┌─ Records for processing

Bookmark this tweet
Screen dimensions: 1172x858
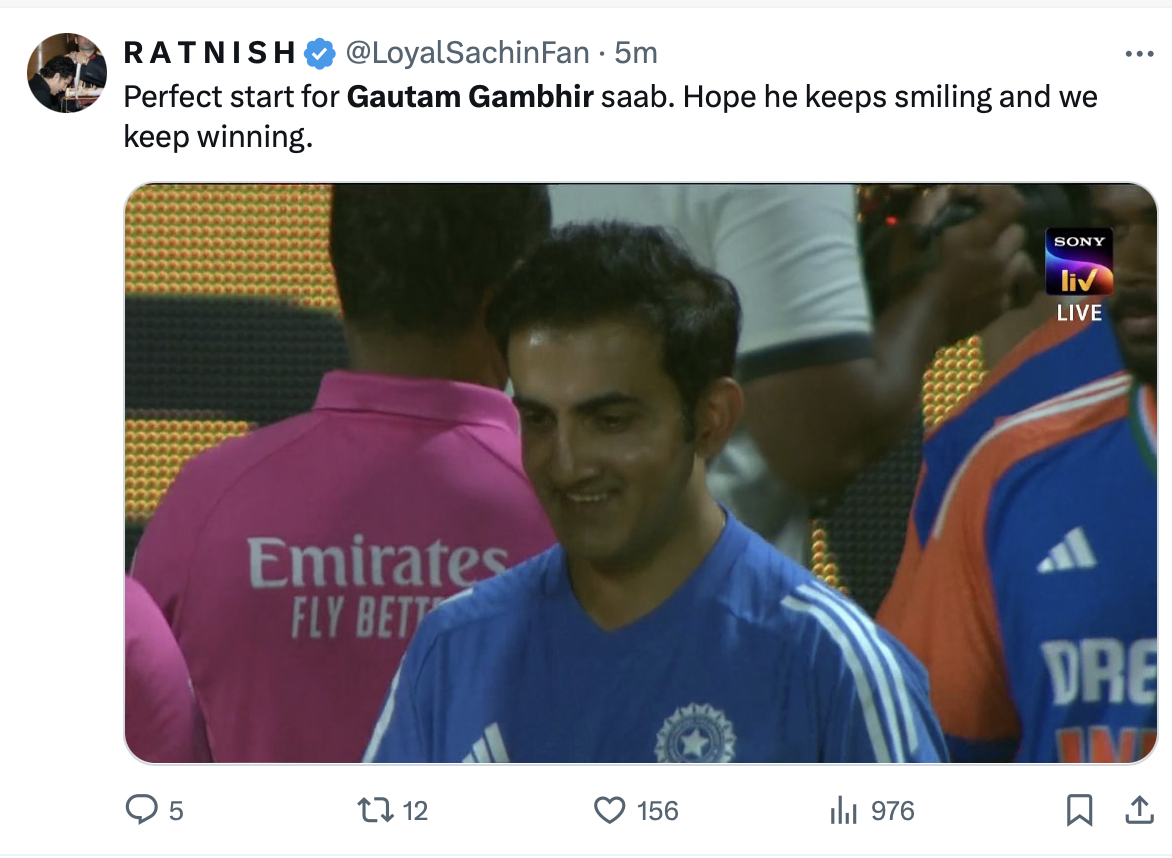(1079, 809)
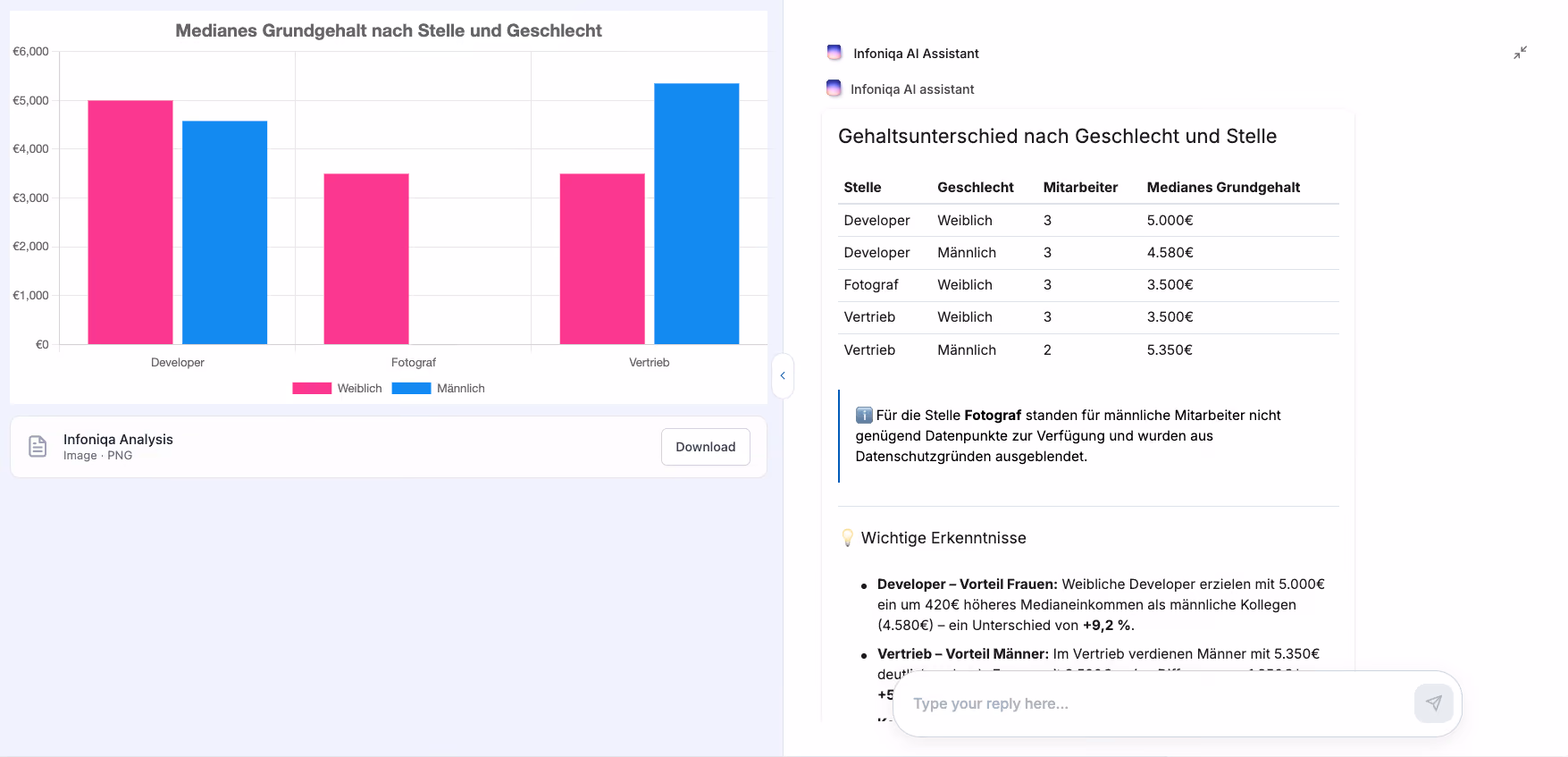Click the collapse chat panel icon
Screen dimensions: 1568x757
(x=1520, y=53)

└─

• Task brief: Format all of the lines above as a Markdown table with the columns "Row" and "Line," numbering each row and skipping any blank lines. Leave the pictures out.

• Answer:
| Row | Line |
|---|---|
| 1 | Bookmark this tweet |
| 2 | Screen dimensions: 1172x858 |
| 3 | (1079, 809) |
| 4 | Click the collapse chat panel icon |
| 5 | Screen dimensions: 1568x757 |
| 6 | (x=1520, y=53) |